Slowly and carefully, Greg and I chewed, on the verge of both laughter and disgust as we tried to put a name to what it was we were tasting.
“It’s like a bad taco,” Greg said.
“Tequila or margaritas — regurgitated,” I said, thinking suddenly of a college night long, long ago.
It was actually vomit that we were sampling — vomit-flavored jelly beans, to be precise.
When we had passed a display of rather unappetizing-sounding new Jelly Belly flavors at the Fancy Food Show in New York City, we had known it was a silly gimmick but hadn’t been able to resist. And so we spent some unpleasant minutes with mouths full of centipede (which tasted like grass and earth), skunk spray (as billed) and canned dog food (think Chef Boyardee). (Canned dog food and centipede are new this year.)
Drawing the line at Baby Wipes, we decided to walk away while our tastebuds were still intact.
“I still taste Booger in my mouth,” Greg whispered as we slunk away.
Well, somewhat intact, I suppose.
Not that the Fancy Food Show, organized by the National Association for the Specialty Food Trade, is only for the brave. For the most part, the bi-annual show is a showcase of new food products that people could buy with the intention of actually eating.
It’s where packaged food trends begin and blossom — the reason Greg, the food editor for the Houston Chronicle, and I were trolling its aisles earlier this week.
Yuzu popped up in a variety of places — in truffles by Knipschildt Chocolatier and marmalade by Sid Wainer. And “superfruits” such as acai that supposedly have restorative qualities were present in waters and drinks along many aisles.
But it was blood orange flavors that were truly ubiquitous — in teas, olive oils, jams and sodas.
After sampling several blood orange drinks, I settled on an Efferve energy soda as my favorite — it was just sweet enough and not as cloyingly saccharine as some of the others.
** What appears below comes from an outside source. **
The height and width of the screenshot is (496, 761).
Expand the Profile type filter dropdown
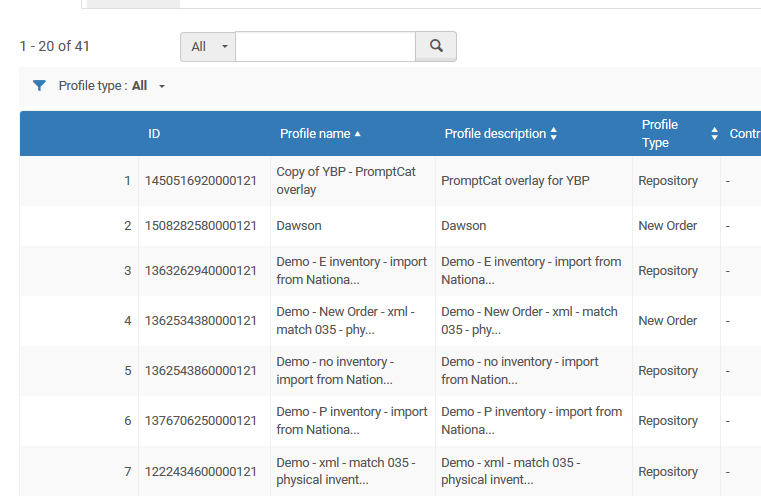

Some news: We learned that Yorkshire Tea, one of my favorite brands of tea and the label I usually turn to for my morning cuppa, is branching out into Earl Grey and green teas. And that Toblerone just launched a fruit and nut version of its triangular bars.
We sampled a lovely Lebanese yogurt gelato and maple bacon lollipops, which were … salty.
(Photo credit: Das Foods)
We discovered the existence of a fabulous invention: grits in a tube …
… and met a bunch of very nice ladies from Village Mixes in New Hampshire who sell handy (and dangerously tasty) pie-crust and crumble mixes.
I even had a mini-reunion with Sara Engram, a former colleague at the Baltimore Sun who is a cofounder of The Seasoned Palate, which sells organic spices packaged into one-teaspoon packets for convenience. (How brilliant is that?)
Sara, who used to be an editorial page writer and editor, is also
working on a book, “The Spice Kitchen: Everyday Cooking with Organic
Spices,” which will hit stores in November. (So, yes, everybody: Buy it.)
After hours of sampling — and a few uncomfortable moments of being stalked by a man dressed as a giant peanut — we knew we’d hit a wall when we passed a display of delicious-looking citrus chocolates by San Francisco-based luxury chocolatier TCHO and Greg whizzed past, pronouncing, “I CANNOT eat another bite of chocolate.”
(Which, I might say, is not a bad problem to have.)
But then minutes later, we happened upon caramel sea salt brownies by Mari’s New York that had just won an award from the trade association.
It took just a moment for us to decide.
One for the road it was. And the eating continued.